Comme il s’en allait lentement, il sentit une ombre froide au-dessus de sa tête. C’était celle des cyprès du cimetière de Bounar-Bachi ; ils dressaient leur taille droite et mince, bien rangés devant les cénotaphes, comme si, venant de faire leur prière, ils s’étiraient avant de partir.

« Voilà le moyen, pensa Nasr’eddine. Je me coucherai dans une de ces tombes fraîchement préparées, et mon âme se figurera que mon corps y est pour toujours. Elle contemplera la mort ; elle s’identifiera enfin à la mort ; elle verra par les yeux magiciens de la mort… Et je te salue, ô lune qui regardes à travers les cyprès. Tu vas m’aider ! »

Il se coucha donc dans une tombe qu’on n’avait pas fini de creuser. Parfois un mulot fouissant son trou arrivait juste au-dessus de son corps et le regardait de ses petits yeux presque tout recouverts de peau noire ; parfois c’était une courtilière, qui frottait l’une contre l’autre ses deux pattes faites comme des pelles et s’enfuyait épouvantée ; et parfois aussi il y avait dans les arbres une espèce de tremblement ; et Nasr’eddine tremblait à son tour. Cependant il se disait :

« J’ai bien peur, par Allah ! Mais je n’en vois pas davantage. »

Or, il advint que sur la route, juste à ce moment-là, s’avançait la caravane qui, chaque année, part de Kutaieh avec son chargement de faïences bleues, de faïences roses, de carreaux où l’on voit des arabesques et des faisans, de plats couleur reflet-de-soleil, d’aiguières, de tasses et de vaisselle. Très grands, très maigres, et noirs dans leurs caftans poilus, les chameliers marchaient silencieux, buvant la fraîcheur de l’air, en attendant de boire aux fontaines proches. Et les chameaux reniflaient doucement à chaque tournant des murs de pierre, interrogeant leur mémoire, comme font toujours les chameaux : « Est-ce que j’ai déjà vu celui-là ? Est-ce que je suis passé ici l’année dernière ? Inchallah ! Je crois bien que nous arrivons. » Alors, quand ils relevaient le cou, ils faisaient tinter leurs sonnailles de bronze.

« L’extase est venue, décida Nasr’eddine. Je vois l’autre côté du monde. Voici les djinns, très sûrement. Qu’ils sont étranges ! »

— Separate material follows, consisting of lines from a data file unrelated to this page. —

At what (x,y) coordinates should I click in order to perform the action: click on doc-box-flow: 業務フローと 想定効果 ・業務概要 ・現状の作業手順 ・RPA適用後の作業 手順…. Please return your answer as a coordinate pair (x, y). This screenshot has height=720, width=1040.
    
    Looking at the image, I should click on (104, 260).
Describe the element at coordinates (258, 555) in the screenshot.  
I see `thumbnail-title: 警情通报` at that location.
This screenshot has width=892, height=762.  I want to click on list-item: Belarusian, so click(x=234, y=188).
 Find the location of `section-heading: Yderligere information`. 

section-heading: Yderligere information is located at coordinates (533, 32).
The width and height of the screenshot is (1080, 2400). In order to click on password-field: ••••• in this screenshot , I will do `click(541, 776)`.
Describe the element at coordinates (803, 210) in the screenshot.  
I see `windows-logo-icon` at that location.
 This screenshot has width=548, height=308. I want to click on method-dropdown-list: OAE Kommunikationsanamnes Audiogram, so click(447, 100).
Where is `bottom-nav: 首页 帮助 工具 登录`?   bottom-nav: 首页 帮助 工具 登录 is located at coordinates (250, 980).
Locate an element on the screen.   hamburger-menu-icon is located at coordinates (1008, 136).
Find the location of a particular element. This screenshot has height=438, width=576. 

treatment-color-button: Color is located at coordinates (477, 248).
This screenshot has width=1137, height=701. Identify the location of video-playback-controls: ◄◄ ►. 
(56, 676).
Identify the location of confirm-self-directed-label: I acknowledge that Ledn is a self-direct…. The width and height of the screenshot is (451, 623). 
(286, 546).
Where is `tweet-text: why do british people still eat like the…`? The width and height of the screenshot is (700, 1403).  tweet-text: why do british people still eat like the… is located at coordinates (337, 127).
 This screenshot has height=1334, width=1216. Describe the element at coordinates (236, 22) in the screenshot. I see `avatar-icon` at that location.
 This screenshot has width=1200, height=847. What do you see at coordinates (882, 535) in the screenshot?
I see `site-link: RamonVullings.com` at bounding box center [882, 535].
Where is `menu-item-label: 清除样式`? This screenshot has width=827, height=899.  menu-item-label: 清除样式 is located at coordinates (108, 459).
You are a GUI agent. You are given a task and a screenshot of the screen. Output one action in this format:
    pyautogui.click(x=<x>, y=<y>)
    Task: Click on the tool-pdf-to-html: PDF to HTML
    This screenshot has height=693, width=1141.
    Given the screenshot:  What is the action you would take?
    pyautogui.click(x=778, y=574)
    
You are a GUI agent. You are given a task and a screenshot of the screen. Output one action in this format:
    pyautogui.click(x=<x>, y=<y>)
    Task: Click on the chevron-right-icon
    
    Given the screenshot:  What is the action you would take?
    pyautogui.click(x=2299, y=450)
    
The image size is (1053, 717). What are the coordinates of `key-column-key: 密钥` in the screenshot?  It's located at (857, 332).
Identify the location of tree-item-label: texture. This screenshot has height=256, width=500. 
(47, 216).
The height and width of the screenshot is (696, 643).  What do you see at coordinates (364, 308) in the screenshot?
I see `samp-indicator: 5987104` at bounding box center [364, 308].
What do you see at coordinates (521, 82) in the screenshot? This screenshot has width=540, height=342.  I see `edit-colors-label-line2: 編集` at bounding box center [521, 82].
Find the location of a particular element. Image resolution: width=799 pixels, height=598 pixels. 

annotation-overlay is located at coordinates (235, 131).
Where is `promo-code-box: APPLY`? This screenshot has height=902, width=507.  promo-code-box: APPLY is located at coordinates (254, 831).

Il se mit sur son séant pour les distinguer mieux. Et quand ils aperçurent cette ombre, les chameliers se rejetèrent les uns sur les autres, en grand désordre. Et quand les chameaux virent que leurs maîtres étaient en désordre, ils se hâtèrent de se jeter eux-mêmes en désarroi, selon leur nature qui est sournoise, révolutionnaire et malicieuse. Et ils se mirent à baver, et à rogner, et à grogner. Et il y en eut qui se couchèrent, et d’autres qui leur plantèrent les pattes sur le dos, et d’autres qui revinrent sur leurs pas, tandis que les derniers disaient dans leur langue de chameaux : « Allons, allons, avancez, nous avons soif ! » Et tous les carreaux bleus et roses, les plats mordorés, les aiguières très minces, et les plats pour les sauces, et les plats pour les rôts se brisèrent avec grand fracas.

« Je vois, soupira Nasr’eddine, et j’entends surtout beaucoup trop bien, j’ai peur ! Il est temps de m’en aller. »

Mais quand il eut mis ses genoux sur ses pieds, ses reins sur ses genoux, et sa taille sur ses reins, les chameliers s’aperçurent de leur méprise et que l’épouvantail était un homme bien vivant. Et comme leur chargement n’était plus qu’un tas de tessons, qu’on ne vend pas tessons au bazar, qu’on ne fait pas cent lieues pour apporter tessons, ils tombèrent sur le hodja, pleins de fureur, avec leurs bâtons très lourds, avec les pierres de la route, avec la corde de leurs ceintures. Ils le battirent par devant, ils le battirent par derrière, sur les côtes et sur le crâne, sur le nez et sur les cuisses, sur les dents et sur les joues. Et quand ils furent essoufflés, seulement quand ils furent essoufflés, Nasr’eddine s’échappa.